Vorliegende Angaben =

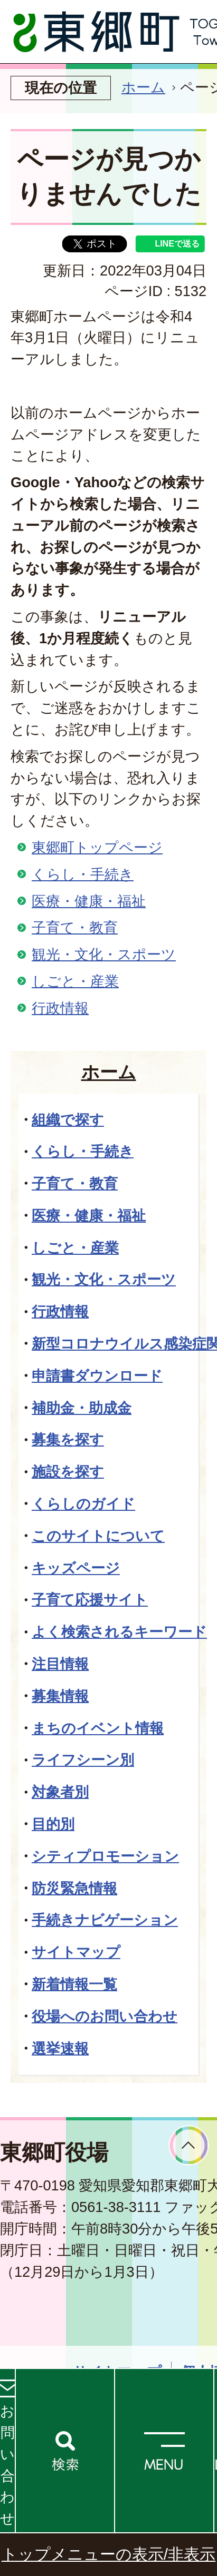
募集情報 (60, 1696)
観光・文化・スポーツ (104, 954)
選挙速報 (60, 2048)
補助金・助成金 (81, 1408)
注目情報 (60, 1664)
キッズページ (76, 1568)
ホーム (143, 87)
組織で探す (68, 1120)
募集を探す (68, 1439)
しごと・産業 (75, 981)
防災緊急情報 (74, 1888)
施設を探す (68, 1471)
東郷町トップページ (97, 847)
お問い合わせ (7, 2464)
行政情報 (60, 1008)
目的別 (53, 1824)
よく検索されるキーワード (119, 1632)
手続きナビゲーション (105, 1920)
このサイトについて (98, 1536)
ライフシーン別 (83, 1760)
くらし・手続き (83, 874)
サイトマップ (76, 1952)
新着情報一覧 (74, 1984)
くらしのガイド (83, 1504)
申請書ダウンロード (97, 1376)
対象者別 (60, 1792)
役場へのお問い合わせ (104, 2016)
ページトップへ (188, 2145)
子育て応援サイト (90, 1599)
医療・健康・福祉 (89, 901)
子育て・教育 (75, 927)
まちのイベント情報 (98, 1728)
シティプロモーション (105, 1856)
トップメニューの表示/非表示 (108, 2554)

Aufgabenstellung = Stelle alle obigen Zeilen als Markdown-Tabelle mit den Spalten „Nr“ für die fortlaufende Nummer und „Zeile“ für den Text dar. Lass dabei Leerzeilen und die Bilder weg.

Lösung =
| Nr | Zeile |
|---|---|
| 1 | 募集情報 (60, 1696) |
| 2 | 観光・文化・スポーツ (104, 954) |
| 3 | 選挙速報 (60, 2048) |
| 4 | 補助金・助成金 (81, 1408) |
| 5 | 注目情報 (60, 1664) |
| 6 | キッズページ (76, 1568) |
| 7 | ホーム (143, 87) |
| 8 | 組織で探す (68, 1120) |
| 9 | 募集を探す (68, 1439) |
| 10 | しごと・産業 (75, 981) |
| 11 | 防災緊急情報 (74, 1888) |
| 12 | 施設を探す (68, 1471) |
| 13 | 東郷町トップページ (97, 847) |
| 14 | お問い合わせ (7, 2464) |
| 15 | 行政情報 (60, 1008) |
| 16 | 目的別 (53, 1824) |
| 17 | よく検索されるキーワード (119, 1632) |
| 18 | 手続きナビゲーション (105, 1920) |
| 19 | このサイトについて (98, 1536) |
| 20 | ライフシーン別 (83, 1760) |
| 21 | くらし・手続き (83, 874) |
| 22 | サイトマップ (76, 1952) |
| 23 | 新着情報一覧 (74, 1984) |
| 24 | くらしのガイド (83, 1504) |
| 25 | 申請書ダウンロード (97, 1376) |
| 26 | 対象者別 (60, 1792) |
| 27 | 役場へのお問い合わせ (104, 2016) |
| 28 | ページトップへ (188, 2145) |
| 29 | 子育て応援サイト (90, 1599) |
| 30 | 医療・健康・福祉 (89, 901) |
| 31 | 子育て・教育 (75, 927) |
| 32 | まちのイベント情報 (98, 1728) |
| 33 | シティプロモーション (105, 1856) |
| 34 | トップメニューの表示/非表示 (108, 2554) |